Una partecipazione attiva di tutti quelli che vorranno iscriversi è condizione essenziale perché il nostro progetto possa funzionare e durare nel tempo, perché questo ci sembra l’unico modo con il quale la conoscenza dei singoli può diventare intelligenza del gruppo e viceversa, in un circolo virtuoso che porti a miglioramenti individuali e collettivi che vadano di pari passo e che crescano insieme, maturando nuove e più profonde consapevolezze. Questo metodo ci permetterà di prendere le distanze da demagogia e qualunquismo, oltre che dall'indifferenza generalizzata per il bene comune. Tutti atteggiamenti questi che, trascurando, quasi per definizione, la dimensione collettiva, stanno minando alla base l’azione pubblica di tutti i livelli di governo e l’agire civico dei singoli. Proprio il bene comune, il suo concetto, la sua definizione teorica e la sua declinazione pratica, saranno il filo conduttore filosofico della nostra esperienza. Il bene comune che rappresenta molto più della sommatoria delle legittime utilità private, ma che, se declinato in modo corretto, può essere anche un moltiplicatore del benessere e della ricchezza dei singoli, oltre che della collettività nel suo complesso. Il bene comune che, se non consiste nella somma d’interessi privati, non è identificabile nemmeno con il bene pubblico tout court. Il bene comune difatti supera lo steccato pubblico/privato, per essere identificato come valore proprio della comunità, che va oltre il concetto sia di singolo che di istituzione e che deve essere perseguito dal pubblico come dal privato.

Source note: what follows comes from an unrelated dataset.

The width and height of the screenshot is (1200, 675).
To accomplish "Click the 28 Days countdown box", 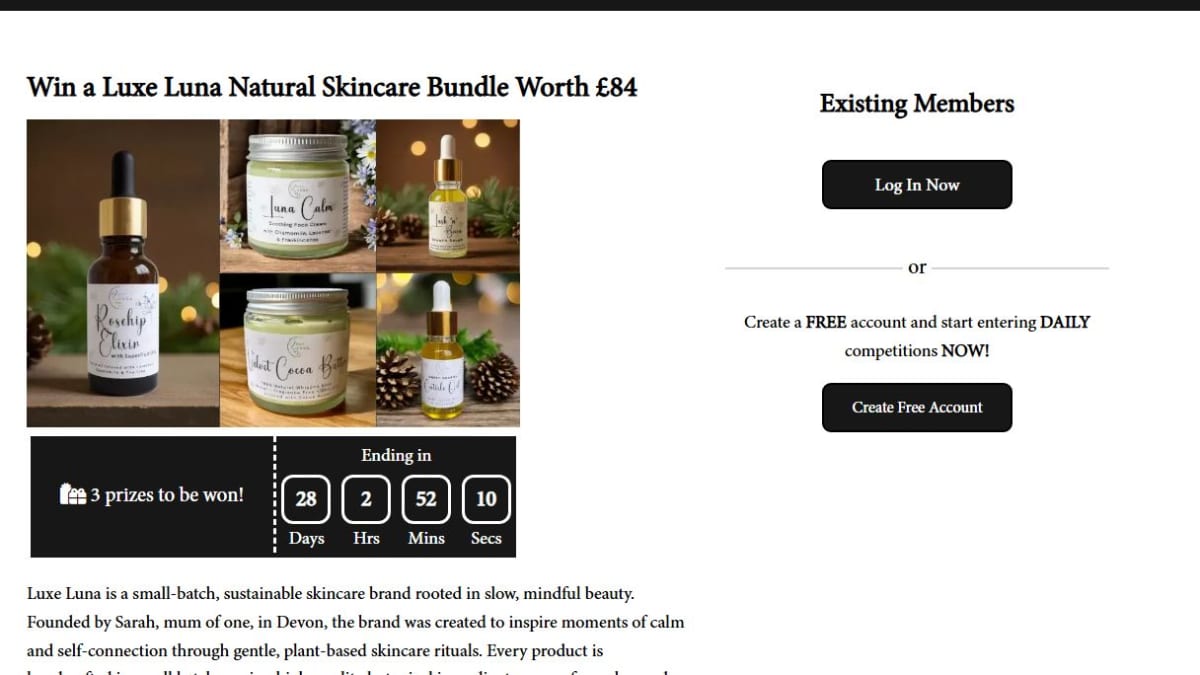I will tap(306, 499).
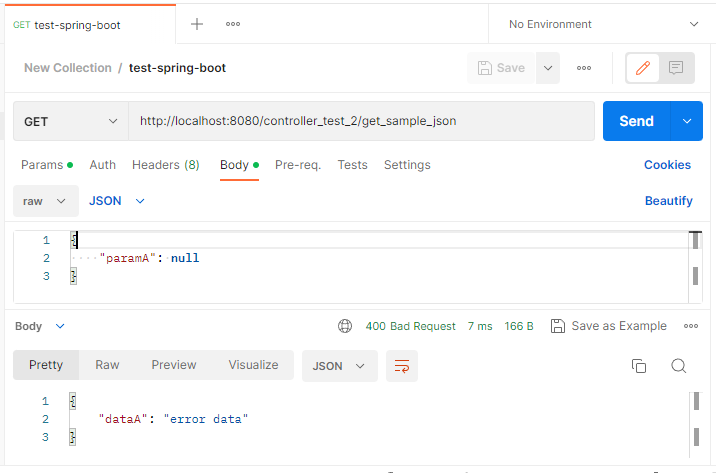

In un mondo così articolato e interconnesso, con tensioni che deflagrano in ogni dove, con una crescita economica che si sta inceppando non solo in Italia, alimentata soltanto grazie al mare di denaro che viene immesso senza sosta nelle nostre economie, che ad altro non serve se non a trovare rimedi congiunturali, ma che allo stesso tempo prepara, in modo quasi meccanico, la prossima crisi, che, inevitabilmente, sarà più acuta delle precedenti, comunità locali come la nostra devono ritrovare sé stesse, tornare a perseguire il bene comune senza per questo contrapporlo alle aspettative dei privati e tracciare in modo attento le loro priorità, senza chiudersi nei propri confini, ma senza perdere le proprie radici. Anzi ritrovandole e valorizzandole, in un percorso che privilegi la qualità rispetto alla quantità, la sostenibilità rispetto al consumo indiscriminato, il lungo periodo rispetto al breve periodo.

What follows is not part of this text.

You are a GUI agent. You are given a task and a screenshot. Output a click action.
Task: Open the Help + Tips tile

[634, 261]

Ritrovare le nostre radici significa riscoprire lo spirito civico, ossia quell’elemento che ha contraddistinto le nostre terre sin dal Medioevo. I comuni, i nostri comuni, difatti, nascono come associazioni volontarie di privati cittadini, composte da membri di classi sociali diverse in difesa di legittime prerogative ed interessi, al fine di emanciparsi dalle pastoie del feudalesimo. Solo più tardi diventano le istituzioni politiche pubbliche, quali tutt’oggi le intendiamo.

Ecco, noi, nel nostro piccolo, vorremmo riuscire a mobilitare le energie e le intelligenze presenti nelle nostre società, per migliorare le politiche pubbliche e renderle più rispondenti ai bisogni di tutti.